Connect to other cluster node (node02) and open a console:

  1. Run YaST.

  2. Open Network Services > iSCSI Initiator.

  3. Select Connected Targets, then the iSCSI Target you configured above.

  4. Select the Log Out option and log out of the Target.

  5. Switch to the Discovered Targets tab, select the Target, and log back in to refresh the list of devices (leave the automatic startup option and No Authentication).

  6. Select OK to exit the iSCSI Initiator tool.

  7. Run the following command: sleha-join

    Enter the IP address of the first cluster node.

  8. Run crm_mon on each cluster node to verify that the cluster is running properly.

(Conditional) If the cluster does not start correctly, perform the following steps:

  1. Manually copy /etc/corosync/corosync.conf from node01 to node02, or run csync2 -x -v on node01, or manually set the cluster up on node02 through YaST.

  2. Run /etc/rc.d/openais start on node02

    (Conditional) If the xinetd service does not properly add the new csync2 service, the script will not function properly. The xinetd service is required so that the other node can sync the cluster configuration files down to this node. If you see errors like csync2 run failed, you may have this problem.

    To resolve this issue, execute the kill -HUP `cat /var/run/xinetd.init.pid command and then re-run the sleha-join script.

  3. Run crm_mon on each cluster node to verify that the cluster is running properly. You can also use 'hawk', the web console, to verify the cluster. The default login name is hacluster and the password is linux.

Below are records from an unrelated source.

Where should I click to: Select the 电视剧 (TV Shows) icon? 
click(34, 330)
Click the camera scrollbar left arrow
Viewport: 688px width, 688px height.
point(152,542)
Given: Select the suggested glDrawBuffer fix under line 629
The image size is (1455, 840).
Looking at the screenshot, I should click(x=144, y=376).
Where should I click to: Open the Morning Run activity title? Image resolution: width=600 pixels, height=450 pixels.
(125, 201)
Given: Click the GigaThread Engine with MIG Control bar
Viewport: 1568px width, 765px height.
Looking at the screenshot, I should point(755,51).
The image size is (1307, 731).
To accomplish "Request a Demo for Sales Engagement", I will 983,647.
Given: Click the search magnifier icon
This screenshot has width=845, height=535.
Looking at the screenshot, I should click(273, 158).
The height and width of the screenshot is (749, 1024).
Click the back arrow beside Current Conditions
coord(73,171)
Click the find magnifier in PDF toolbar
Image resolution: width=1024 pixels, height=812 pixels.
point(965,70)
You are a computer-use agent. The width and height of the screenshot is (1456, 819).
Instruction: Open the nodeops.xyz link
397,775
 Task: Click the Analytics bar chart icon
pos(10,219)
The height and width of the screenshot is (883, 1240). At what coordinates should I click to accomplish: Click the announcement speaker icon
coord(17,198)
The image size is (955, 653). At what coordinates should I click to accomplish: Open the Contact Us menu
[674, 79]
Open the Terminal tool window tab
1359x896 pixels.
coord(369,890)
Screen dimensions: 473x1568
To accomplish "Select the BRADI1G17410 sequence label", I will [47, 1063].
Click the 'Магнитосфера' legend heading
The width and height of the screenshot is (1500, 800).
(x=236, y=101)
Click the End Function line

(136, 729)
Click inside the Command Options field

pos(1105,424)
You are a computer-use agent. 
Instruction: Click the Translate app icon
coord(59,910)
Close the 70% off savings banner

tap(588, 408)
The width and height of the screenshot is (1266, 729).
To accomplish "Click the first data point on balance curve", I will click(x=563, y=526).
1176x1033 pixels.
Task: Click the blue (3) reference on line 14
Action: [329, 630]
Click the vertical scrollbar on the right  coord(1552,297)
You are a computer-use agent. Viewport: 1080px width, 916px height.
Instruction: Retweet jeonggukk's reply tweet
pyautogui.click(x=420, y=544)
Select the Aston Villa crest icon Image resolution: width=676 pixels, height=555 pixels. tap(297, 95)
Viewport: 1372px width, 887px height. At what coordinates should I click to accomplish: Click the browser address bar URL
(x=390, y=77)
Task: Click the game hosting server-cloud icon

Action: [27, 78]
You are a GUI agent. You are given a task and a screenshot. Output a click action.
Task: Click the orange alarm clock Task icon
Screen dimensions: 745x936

Perform the following tasks to modify additional parameters:

  1. To ensure that in a single node failure in your two-node cluster does not unexpectedly stop the entire cluster, set the global cluster option no-quorum-policy to ignore:

    crm configure property no-quorum-policy=ignore

  2. To ensure that the resource manager allows resources to run in place and move, set the global cluster option default-resource-stickiness to 1:

    crm configure property default-resource-stickiness=1

Resource Configuration

Resource Agents are provided by default with SLE HAE. If you do not want to use SLE HAE, you need to monitor these additional resources using an alternate technology:

  • A filesystem resource corresponding to the shared storage that the software uses.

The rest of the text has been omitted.